### ЗАДАНИЕ 1
Воспроизведите без изменений строки записей, начиная со строки, содержащей «The width and height of the screenshot is (1080, 1452).», и заканчивая строкой, содержащей «What are the», включая обе эти строки.

### ФРАГМЕНТ ТЕКСТА
•••••
«Рапсоды великого подвига». Глава 1. Поэты призыва

Один из достойных.

В последние годы, в связи с переходом передачи информации с бумажных на электронные носители, ситуация на книжном рынке складывается не лучшим образом. Однако читательский спрос далеко не иссяк, и вряд ли существенно снизится в обозримом периоде времени. Продуктивно действуют библиотеки с их нестареющим энтузиазмом, с их активно реализуемыми возможностями творческой популяризации печатного слова, и понемногу именно под их гостеприимный кров перетекают функции магазинов (кроме, конечно, непосредственных акций по купле-продаже). А среди собственно торговых точек в Новосибирске действует уникальная Книжная лавка, отрада коллекционеров, где за не слишком обременительную цену можно приобрести то, чего до сих пор не хватает у вас домашнем собрании. На днях таким сюрпризом для меня, например, оказалась книга Николая Перевалова (1918-1984) «Стихотворения и поэмы», выпущенная столичным издательством «Советская Россия» сорок лет тому назад, в далеком уже 1977 году.

Стихотворения и поэма. Николай ПереваловОткрыл, зачитался и сожалею, что в свое время судьба не познакомила с автором и в сущности провела мимо его творчества. Поясню: я пристрастен. В 70-е годы минувшего столетия активно занимался литературной критикой, печатал рецензии в периодике, вел цикл литературно-художественных передач на радио. Приходилось общаться с наиболее яркими писателями, журналистами, а так же и с замечательными редакторами Новосибирского (оно же в разное время Западно-Сибирское) книжного издательства (в дальнейшем буду употреблять аббревиатуры ЗСКИ, НКИ, и так же – наименование Издательство. – Б. Т.). Другими словами, был в курсе литературной деятельности ведущих поэтов, прозаиков, очеркистов. О Перевалове тогда говорили с большим уважением, однако несколько отстраненно. Наверное, потому, что видели его на общих писательских встречах не часто.

Николай Перевалов

Николай Перевалов

Литературный критик Виталий Коржев, публиковавший в том числе и обзоры творчества Перевалова, как-то на мой вопрос об этом обозначил причину. По его сведениям, поэт работает над своими произведениями не в городе, а большую часть времени проводит на отдаленной заимке, где занимается рыбалкой, а также странствует по неисхоженным таежным местам, и отрывается от своих неординарных занятий чрезвычайно редко, в случаях крайней необходимости.
•••••
### ПРЕДОСТАВЛЕННЫЕ ЗАПИСИ
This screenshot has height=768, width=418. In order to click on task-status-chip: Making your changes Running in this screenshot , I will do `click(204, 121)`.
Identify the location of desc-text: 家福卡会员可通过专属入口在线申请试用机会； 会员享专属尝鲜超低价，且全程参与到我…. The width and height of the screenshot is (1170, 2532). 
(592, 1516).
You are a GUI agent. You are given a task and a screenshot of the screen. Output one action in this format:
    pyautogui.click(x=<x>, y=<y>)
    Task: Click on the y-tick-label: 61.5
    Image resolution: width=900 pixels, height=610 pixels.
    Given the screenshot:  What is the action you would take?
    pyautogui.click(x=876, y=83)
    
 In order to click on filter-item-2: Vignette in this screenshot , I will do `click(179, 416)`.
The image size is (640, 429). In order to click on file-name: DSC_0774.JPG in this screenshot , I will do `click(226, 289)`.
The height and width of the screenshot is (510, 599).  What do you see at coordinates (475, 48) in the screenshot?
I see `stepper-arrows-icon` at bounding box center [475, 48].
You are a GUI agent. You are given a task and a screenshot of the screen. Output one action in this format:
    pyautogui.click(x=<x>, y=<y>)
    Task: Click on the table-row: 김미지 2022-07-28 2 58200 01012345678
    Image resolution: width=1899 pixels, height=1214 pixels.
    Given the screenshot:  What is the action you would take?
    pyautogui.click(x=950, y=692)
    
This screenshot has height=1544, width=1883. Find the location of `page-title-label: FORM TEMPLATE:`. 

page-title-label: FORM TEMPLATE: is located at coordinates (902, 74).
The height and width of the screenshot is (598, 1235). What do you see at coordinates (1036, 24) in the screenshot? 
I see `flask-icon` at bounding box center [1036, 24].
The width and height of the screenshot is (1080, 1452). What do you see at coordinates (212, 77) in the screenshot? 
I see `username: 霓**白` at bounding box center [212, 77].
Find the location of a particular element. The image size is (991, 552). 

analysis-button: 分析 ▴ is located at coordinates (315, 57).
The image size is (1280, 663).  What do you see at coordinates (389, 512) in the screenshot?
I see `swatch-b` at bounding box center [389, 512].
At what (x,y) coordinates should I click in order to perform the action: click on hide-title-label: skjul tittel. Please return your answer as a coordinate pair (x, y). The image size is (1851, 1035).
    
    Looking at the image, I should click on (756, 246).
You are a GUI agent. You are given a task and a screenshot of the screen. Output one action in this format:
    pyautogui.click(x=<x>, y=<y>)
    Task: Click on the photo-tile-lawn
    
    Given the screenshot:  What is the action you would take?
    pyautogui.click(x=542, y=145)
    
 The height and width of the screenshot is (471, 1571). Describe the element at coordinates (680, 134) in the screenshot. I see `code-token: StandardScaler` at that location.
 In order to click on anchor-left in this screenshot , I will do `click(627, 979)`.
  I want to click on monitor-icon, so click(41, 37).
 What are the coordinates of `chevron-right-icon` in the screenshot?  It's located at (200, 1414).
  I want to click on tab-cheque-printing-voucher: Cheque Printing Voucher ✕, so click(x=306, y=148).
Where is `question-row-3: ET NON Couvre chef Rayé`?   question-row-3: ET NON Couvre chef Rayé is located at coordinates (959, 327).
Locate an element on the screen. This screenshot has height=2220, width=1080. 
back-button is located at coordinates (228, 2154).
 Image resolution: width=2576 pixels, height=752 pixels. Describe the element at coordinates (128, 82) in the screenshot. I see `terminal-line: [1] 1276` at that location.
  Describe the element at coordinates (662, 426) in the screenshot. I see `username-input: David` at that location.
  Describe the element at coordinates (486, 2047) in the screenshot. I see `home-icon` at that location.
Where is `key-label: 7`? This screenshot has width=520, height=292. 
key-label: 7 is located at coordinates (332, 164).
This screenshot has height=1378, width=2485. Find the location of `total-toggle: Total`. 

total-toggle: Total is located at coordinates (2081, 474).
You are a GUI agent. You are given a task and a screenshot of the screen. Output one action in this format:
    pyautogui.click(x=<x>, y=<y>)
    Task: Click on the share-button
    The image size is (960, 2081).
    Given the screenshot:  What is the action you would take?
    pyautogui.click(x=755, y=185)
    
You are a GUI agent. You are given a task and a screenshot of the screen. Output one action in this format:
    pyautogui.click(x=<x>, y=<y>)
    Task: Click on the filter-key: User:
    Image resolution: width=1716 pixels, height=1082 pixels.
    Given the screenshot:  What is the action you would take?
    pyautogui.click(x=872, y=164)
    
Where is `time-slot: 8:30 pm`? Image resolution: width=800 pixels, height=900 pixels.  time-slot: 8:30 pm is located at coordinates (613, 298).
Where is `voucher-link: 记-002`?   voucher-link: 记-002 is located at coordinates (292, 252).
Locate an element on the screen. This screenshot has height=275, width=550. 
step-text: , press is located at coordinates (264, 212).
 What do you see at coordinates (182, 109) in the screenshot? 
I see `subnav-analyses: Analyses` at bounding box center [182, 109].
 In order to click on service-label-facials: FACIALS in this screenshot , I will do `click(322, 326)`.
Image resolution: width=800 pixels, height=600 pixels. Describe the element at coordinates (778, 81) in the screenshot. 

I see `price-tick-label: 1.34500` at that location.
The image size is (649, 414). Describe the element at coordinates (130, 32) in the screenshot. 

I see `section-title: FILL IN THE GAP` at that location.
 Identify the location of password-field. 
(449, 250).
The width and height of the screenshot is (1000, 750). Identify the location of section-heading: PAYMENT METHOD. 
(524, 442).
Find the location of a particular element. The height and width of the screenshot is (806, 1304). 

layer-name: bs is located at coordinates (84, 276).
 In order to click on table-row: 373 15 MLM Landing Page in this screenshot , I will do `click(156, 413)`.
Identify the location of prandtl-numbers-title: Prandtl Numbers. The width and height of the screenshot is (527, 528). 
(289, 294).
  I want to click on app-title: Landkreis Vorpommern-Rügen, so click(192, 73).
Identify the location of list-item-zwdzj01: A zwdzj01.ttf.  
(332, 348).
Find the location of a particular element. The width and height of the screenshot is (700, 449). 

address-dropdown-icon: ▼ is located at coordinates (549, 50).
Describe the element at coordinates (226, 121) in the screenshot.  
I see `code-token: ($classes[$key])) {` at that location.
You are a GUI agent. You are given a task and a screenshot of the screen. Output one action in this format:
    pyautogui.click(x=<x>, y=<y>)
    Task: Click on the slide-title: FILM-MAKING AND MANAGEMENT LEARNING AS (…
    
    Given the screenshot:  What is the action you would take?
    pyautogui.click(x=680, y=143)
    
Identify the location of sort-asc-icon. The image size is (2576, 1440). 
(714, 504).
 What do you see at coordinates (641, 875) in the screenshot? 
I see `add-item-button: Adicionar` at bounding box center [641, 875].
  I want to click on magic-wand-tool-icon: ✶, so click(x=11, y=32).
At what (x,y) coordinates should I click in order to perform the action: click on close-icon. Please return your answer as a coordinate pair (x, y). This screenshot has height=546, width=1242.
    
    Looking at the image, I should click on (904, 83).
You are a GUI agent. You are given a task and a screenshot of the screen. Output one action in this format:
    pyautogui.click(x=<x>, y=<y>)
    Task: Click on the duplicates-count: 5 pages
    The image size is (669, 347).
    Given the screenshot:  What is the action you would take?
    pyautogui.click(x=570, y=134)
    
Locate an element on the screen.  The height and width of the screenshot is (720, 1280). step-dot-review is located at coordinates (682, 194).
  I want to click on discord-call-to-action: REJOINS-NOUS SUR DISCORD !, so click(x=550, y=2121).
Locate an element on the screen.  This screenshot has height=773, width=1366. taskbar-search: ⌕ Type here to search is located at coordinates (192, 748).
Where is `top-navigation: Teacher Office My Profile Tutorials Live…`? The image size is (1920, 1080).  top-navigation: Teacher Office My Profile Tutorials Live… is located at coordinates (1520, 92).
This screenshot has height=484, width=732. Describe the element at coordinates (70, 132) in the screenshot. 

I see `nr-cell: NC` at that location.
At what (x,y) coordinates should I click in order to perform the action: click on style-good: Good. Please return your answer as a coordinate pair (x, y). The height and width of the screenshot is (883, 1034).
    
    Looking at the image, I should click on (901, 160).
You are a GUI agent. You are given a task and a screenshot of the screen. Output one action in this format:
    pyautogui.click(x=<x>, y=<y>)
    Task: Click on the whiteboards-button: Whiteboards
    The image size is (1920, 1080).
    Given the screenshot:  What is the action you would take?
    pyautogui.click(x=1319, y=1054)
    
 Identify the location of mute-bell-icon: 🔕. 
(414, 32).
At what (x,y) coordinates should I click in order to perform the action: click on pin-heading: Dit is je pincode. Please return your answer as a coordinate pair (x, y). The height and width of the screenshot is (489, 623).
•••••
### ЗАДАНИЕ 2
Перепишите дословно отрывок из текста о поэте Николае Перевалове от слов «Стихотворения и поэма.» до слов «встречах не часто.».

### РЕЗУЛЬТАТ ВЫПОЛНЕНИЯ 1
The width and height of the screenshot is (1080, 1452). What do you see at coordinates (212, 77) in the screenshot? 
I see `username: 霓**白` at bounding box center [212, 77].
Find the location of a particular element. The image size is (991, 552). 

analysis-button: 分析 ▴ is located at coordinates (315, 57).
The image size is (1280, 663).  What do you see at coordinates (389, 512) in the screenshot?
I see `swatch-b` at bounding box center [389, 512].
At what (x,y) coordinates should I click in order to perform the action: click on hide-title-label: skjul tittel. Please return your answer as a coordinate pair (x, y). The image size is (1851, 1035).
    
    Looking at the image, I should click on (756, 246).
You are a GUI agent. You are given a task and a screenshot of the screen. Output one action in this format:
    pyautogui.click(x=<x>, y=<y>)
    Task: Click on the photo-tile-lawn
    
    Given the screenshot:  What is the action you would take?
    pyautogui.click(x=542, y=145)
    
 The height and width of the screenshot is (471, 1571). Describe the element at coordinates (680, 134) in the screenshot. I see `code-token: StandardScaler` at that location.
 In order to click on anchor-left in this screenshot , I will do `click(627, 979)`.
  I want to click on monitor-icon, so click(41, 37).
 What are the coordinates of `chevron-right-icon` in the screenshot?  It's located at (200, 1414).

### РЕЗУЛЬТАТ ВЫПОЛНЕНИЯ 2
Стихотворения и поэма. Николай ПереваловОткрыл, зачитался и сожалею, что в свое время судьба не познакомила с автором и в сущности провела мимо его творчества. Поясню: я пристрастен. В 70-е годы минувшего столетия активно занимался литературной критикой, печатал рецензии в периодике, вел цикл литературно-художественных передач на радио. Приходилось общаться с наиболее яркими писателями, журналистами, а так же и с замечательными редакторами Новосибирского (оно же в разное время Западно-Сибирское) книжного издательства (в дальнейшем буду употреблять аббревиатуры ЗСКИ, НКИ, и так же – наименование Издательство. – Б. Т.). Другими словами, был в курсе литературной деятельности ведущих поэтов, прозаиков, очеркистов. О Перевалове тогда говорили с большим уважением, однако несколько отстраненно. Наверное, потому, что видели его на общих писательских встречах не часто.